1. Hybrid Hybridoma (Quadroma):

   • An early approach relying on the somatic fusion of two hybridoma cell lines producing murine IgGs with desired specificities. However, the yield of functional bispecific antibodies is unpredictable, requiring extensive purification.

2. Recombinant Techniques:

   • Bispecific IgG antibodies are assembled from distinct heavy and light chains expressed in the same production system. Typically, at least two plasmids are required for heterodimerized heavy chains, alongside one plasmid for a common light chain or two plasmids for separate light chains.

   • Expressing heavy chains (HC) and light chains (LC) on separate plasmids allows for plasmid ratio manipulation, optimizing assembly and production efficiency. Selection of stable clonal cell lines is labor-intensive and time-consuming but necessary for large-scale manufacturing.

3. Transient Transfection:

   • Offers rapid results without genomic integration, enabling efficient early-stage development. Human embryonic kidney (HEK293) and HEK-based Expi293 cells are commonly employed for transient expression in bispecific antibody development.

By leveraging expertise in antibody engineering and biomanufacturing, significant advancements have been achieved in optimizing bispecific antibody production processes, ensuring high yields and functionality for therapeutic applications.

CliniSciences Production Scientists have the experience in producing a variety of IgG formats including Bispecific IgG.

Please contact us at tech@clinisciences.com for more information or for a quote request.

References

1. Subramanian, G. (Ed.). (2013). Antibodies: Volume 1: Production and Purification.
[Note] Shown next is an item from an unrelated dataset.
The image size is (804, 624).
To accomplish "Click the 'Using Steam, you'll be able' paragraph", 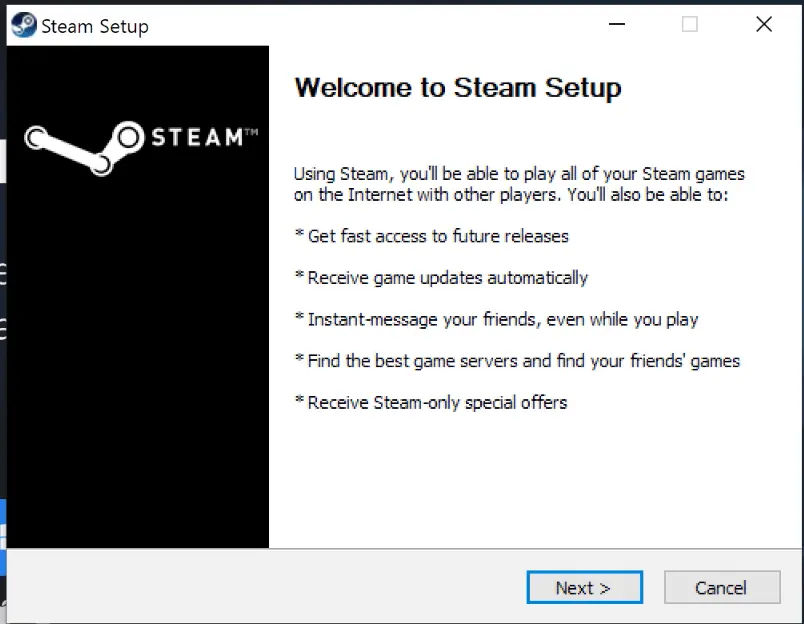I will click(x=518, y=185).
Springer Science & Business Media.
2. Marrocco, I., Romaniello, D., & Yarden, Y. (2019). Cancer immunotherapy: the dawn of antibody cocktails. In Human Monoclonal Antibodies (pp. 11-51). Humana Press, New York, NY.
3. Sedykh, S. E., Prinz, V. V., Buneva, V. N., & Nevinsky, G. A. (2018). Bispecific antibodies: design, therapy, perspectives. Drug design, development and therapy, 12, 195.
4. Kontermann, R. (2012, March). Dual targeting strategies with bispecific antibodies. In MAbs (Vol. 4, No. 2, pp. 182-197). Taylor & Francis.
5. Brinkmann, U., & Kontermann, R. E. (2017, February). The making of bispecific antibodies. In MAbs (Vol. 9, No. 2, pp. 182-212). Taylor & Francis.
6. Spiess, C., Zhai, Q., & Carter, P. J. (2015). Alternative molecular formats and therapeutic applications for bispecific antibodies. Molecular immunology, 67(2), 95-106.
7. Zhang, X., Yang, Y., Fan, D., & Xiong, D. (2017). The development of bispecific antibodies and their applications in tumor immune escape. Experimental hematology & oncology, 6(1), 12.